A&E will not air Live PD this weekend, including a planned special 300th episode on Saturday night. And Paramount Network has replaced the Cops season 33 premiere on its Monday-night schedule with Ghostbusters, though ViacomCBS’s PlutoTV is running it 24/7.
But while A&E says it’s not airing Live PD “out of respect,” Live PD is airing right now, as part of a day-long marathon of Live PD and Live PD: Police Patrol, a spin-off that’s more like Cops. And there are more reruns scheduled for tomorrow.
Earlier today, I tweeted that A&E’s “stand against racism” and promise to “stand united with our viewers, employees, partners and the entire black community” didn’t stop them from airing a marathon today of the show.

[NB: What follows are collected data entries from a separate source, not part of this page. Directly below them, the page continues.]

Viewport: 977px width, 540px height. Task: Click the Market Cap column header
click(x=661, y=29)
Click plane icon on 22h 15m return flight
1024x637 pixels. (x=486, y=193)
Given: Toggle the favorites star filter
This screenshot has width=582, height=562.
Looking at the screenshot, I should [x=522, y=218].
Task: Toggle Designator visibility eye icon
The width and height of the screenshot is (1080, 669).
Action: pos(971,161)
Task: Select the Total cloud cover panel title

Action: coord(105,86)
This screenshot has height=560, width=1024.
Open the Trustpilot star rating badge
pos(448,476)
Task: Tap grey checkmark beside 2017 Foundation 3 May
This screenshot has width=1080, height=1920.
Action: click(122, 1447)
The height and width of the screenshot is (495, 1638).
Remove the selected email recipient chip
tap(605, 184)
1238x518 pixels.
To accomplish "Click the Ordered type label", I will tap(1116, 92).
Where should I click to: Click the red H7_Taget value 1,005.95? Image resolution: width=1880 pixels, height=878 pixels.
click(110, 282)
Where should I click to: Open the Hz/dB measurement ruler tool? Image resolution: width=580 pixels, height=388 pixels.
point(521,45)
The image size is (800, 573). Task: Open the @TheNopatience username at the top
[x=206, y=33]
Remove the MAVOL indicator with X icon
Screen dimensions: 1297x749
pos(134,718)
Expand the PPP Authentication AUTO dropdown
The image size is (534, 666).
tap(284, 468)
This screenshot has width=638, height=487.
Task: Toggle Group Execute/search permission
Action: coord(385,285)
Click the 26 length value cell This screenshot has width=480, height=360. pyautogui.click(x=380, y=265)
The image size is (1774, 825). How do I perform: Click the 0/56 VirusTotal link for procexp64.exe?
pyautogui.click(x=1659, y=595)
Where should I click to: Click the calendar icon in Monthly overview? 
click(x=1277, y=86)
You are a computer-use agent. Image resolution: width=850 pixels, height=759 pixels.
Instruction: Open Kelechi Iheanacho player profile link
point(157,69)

Live PD is a program that pretends to be objective but whose creator won’t even answer simple questions about how the show is produced.
For one example of how Last year, the hit A&E show was mentioned in a lawsuit by a black man who’d was arrested for drug trafficking on camera; the charges were later dropped for lack of actual evidence, but as the lawsuit said, A&E kept showing the arrest anyway: “The LivePD episode has aired nationally countless numbers of times since it originally aired. The airing of the episode continues to do irreparable harm to the Plaintiff as long as it continues to air.”
That’s one example of the way A&E is actively hurting people, and actively perpetuating stereotypes, via the show.

I reached out to an A&E PR vice president this morning to see if they still were planning to air the show this weekend, and did not receive an answer. But Variety did, reporting that “A&E has decided not to run new episodes of Live PD this Friday and Saturday” only.
A&E told Variety’s Michael Schneider:
“Out of respect for the families of George Floyd and others who have lost their lives, in consultation with the departments we follow, and in consideration for the safety of all involved, we have made the decision not to broadcast ‘Live PD’ this weekend.”
The “in consultation with the departments we follow” part is interesting, because the show works with police departments who give the show and its camera crews access. Were those departments the ones who pulled the plug first?
Also, note that A&E is only stopping this weekend. Live PD is their top-rated show, and there is zero indication they’re willing to cancel it.
In late May, the network sent a press release saying “A&E’s groundbreaking hit series, Live PD, the most watched series on television*, marks its 300th episode on Saturday, June 6.” The asterisk cited ratings data: “*Source: Nielsen, Live+7, 2019: 12/31/18-12/29/19, Total Day, original series only, excluding movies. Based on Total Viewers gross rating points.”
When I wrote earlier this week about how reality TV is a big part of the problem of institutionalized racism, Cops was on Paramount’s schedule Monday night, but now it is not, which I tweeted about earlier today.
Paramount, which is owned by ViacomCBS, has removed the show’s pages from its website. However, Gracenote’s TV listings show repeats of Cops are scheduled to air on Paramount starting June 15. That may change of course, and repeats of Cops are airing tonight on WGN.
Schneider wrote that Paramount’s change may have come sooner than today: “Paramount Network hasn’t yet commented on the fate of Monday’s ‘Cops’ episode, but its program schedule no longer shows it airing as planned at 10 p.m. ET; ‘Ghostbusters’ is now scheduled there instead. Paramount made the shift over a week ago, as ‘Cops’ also didn’t air this past Monday in its normal spot. And Paramount appears to not have future plans for ‘Cops’ on the network.”
However, ViacomCBS’s ad-supported streaming service PlutoTV has a Cops channel that is still running the show 24/7.